/rlhf

This is the repository for the Masters thesis project on Reinforcement Learning from Human Feedback.

Primary LanguagePython

Machine Learning Project

This is the repository for the Masters thesis project on Reinforcement Learning from Human Feedback.

Setting up

Note: if you are using Windows, you will need to either use a Linux VM or WSL (see WSL setup instructions below).

Setting up WSL (recommended for Windows)

  1. Set up WSL
  2. Open WSL command line and clone the repo using it (to a path NOT starting with /mnt/) instead of using a Windows command prompt or PowerShell. This will make the development environment faster.
  3. Add export DISPLAY=$(cat /etc/resolv.conf | grep nameserver | awk '{print $2}'):0 to your shell profile (e.g., to the end of ~/.bashrc or ~/.zshrc or similar) to enable WSL to open windows and display GUIs.
  4. If you are using VSCode, run code . inside the project directory to open it (or if you've opened the project before, you can access it from File -> Open Recent).
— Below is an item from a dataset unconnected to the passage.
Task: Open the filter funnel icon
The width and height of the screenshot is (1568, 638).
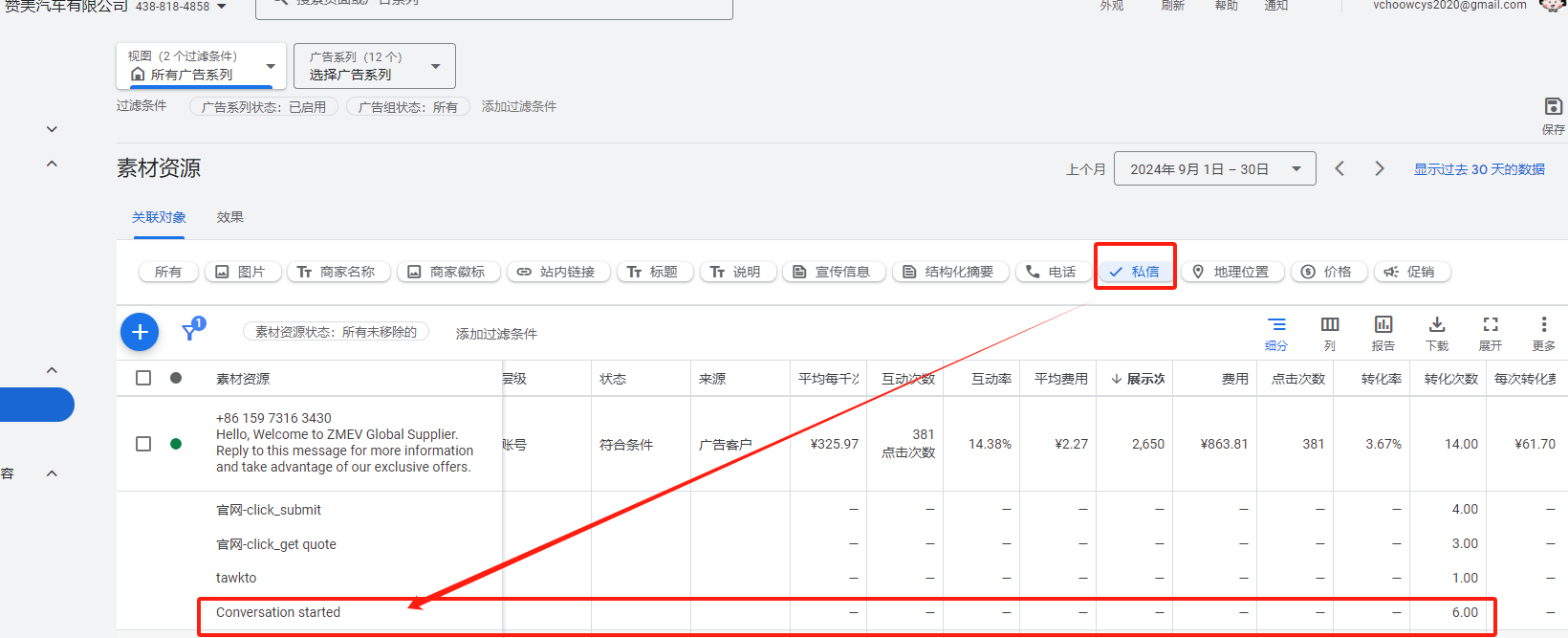Action: (x=191, y=331)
See Open a WSL project in Visual Studio Code for more details.
  5. Do all further setup inside the WSL command line or from the terminal of VSCode opened from WSL.

Installing dependencies

  1. Install Python 3.11
  2. Run poetry install in the project directory to install dependencies of the project. It will create a separate environment for this project and activate it every time you run a command with poetry run.
  3. To install MuJoCo, follow the instructions in the GitHub repo.
  4. Add export LD_LIBRARY_PATH=$LD_LIBRARY_PATH:~/.mujoco/mujoco210/bin to your shell profile and start a new shell to make MuJoCo discoverable.
  5. Make sure all the required libraries are installed by running sudo apt install gcc libosmesa6-dev libgl1 libglfw3 patchelf
  6. If you don't have ffmpeg installed yet, install it on your system or run pip install imageio-ffmpeg to install it in the project locally.
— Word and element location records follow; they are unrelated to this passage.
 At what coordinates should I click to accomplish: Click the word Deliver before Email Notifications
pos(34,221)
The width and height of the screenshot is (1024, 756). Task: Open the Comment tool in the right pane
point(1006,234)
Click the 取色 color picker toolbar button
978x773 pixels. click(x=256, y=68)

Setting up VSCode (recommended)

  1. Install and open VSCode

  2. Install these VSCode extensions (by searching for them on the extensions tab): charliermarsh.ruff, njpwerner.autodocstring, visualstudioexptteam.vscodeintellicode, ms-python.black-formatter, ms-python.isort, ms-python.vscode-pylance, ms-python.pylint, ms-python.python, kevinrose.vsc-python-indent, tamasfe.even-better-toml

  3. Open the command palette, choose Python: Select Interpreter, then select the virtual environment created by Poetry.

    Note: If the desired environment is not in the list, you can find the location of the environments by running poetry env info -p, then add the interpreter as a new entry.

  4. Start a new terminal. VSCode will automatically activate the selected environment.

Downloading the expert model

To download the expert model, run poetry run python -m rl_zoo3.load_from_hub --algo sac --env HalfCheetah-v3 -orga sb3 -f experts/ after activating the mamba environment.

Running the code

You can run scripts specified in pyproject.toml with poetry run <script name>. For example, to run the train_reward script, run poetry run train_reward (you might also need to run poetry install before to update the dependencies).

Reproducing the results

Note: Some of the results are included in reward_model_checkpoints (trained reward models), rl_checkpoints (trained RL agents) and rl_logs (TensorBoard RL training logs).

  1. Open rlhf/common.py and set/increment the EXPERIMENT_NUMBER and the FEEDBACK_TYPE for the experiment you want to run. The experiment number will be appended to the beginning of logs and output files. Note: For changing the expert, some parts of scripts currently commented out are need to be added back in.
  2. Log into Weights and Biases by running poetry run wandb login.
  3. Make sure that the expert model is downloaded, and run poetry run generate_feedback to generate data to train the feedback models. If successful, this will create a .pkl file inside the feedback directory in the project root directory.
  4. Run poetry run train_reward to train the reward model for the selected feedback. If successful, this will save the best reward model checkpoint in the reward_model_checkpoints directory suffixed by a random number. You will need to use this suffix to refer to this model in the next steps.
  5. Run poetry run train_agent [model suffixes], where [model suffixes] are the feedback types and corresponding random numbers generated in the previous step (e.g., evaluative-1869 descriptive-5890), to train the RL agent using the selected reward model. If multiple models are specified, they will be combined to predict the reward.
  6. Run poetry run tensorboard --logdir rl_logs to follow the training progress of the agent in TensorBoard.

Useful scripts

  • poetry run plot_reward [model suffix] - plots the reward model's predictions against the true reward for the generated feedback data. You can edit the checkpoint used for the plot and the number of steps plotted in the script.
  • poetry run export_videos [model suffix] - exports videos of the trained agent's performance in the environment. You can edit the length and number of videos exported in the script.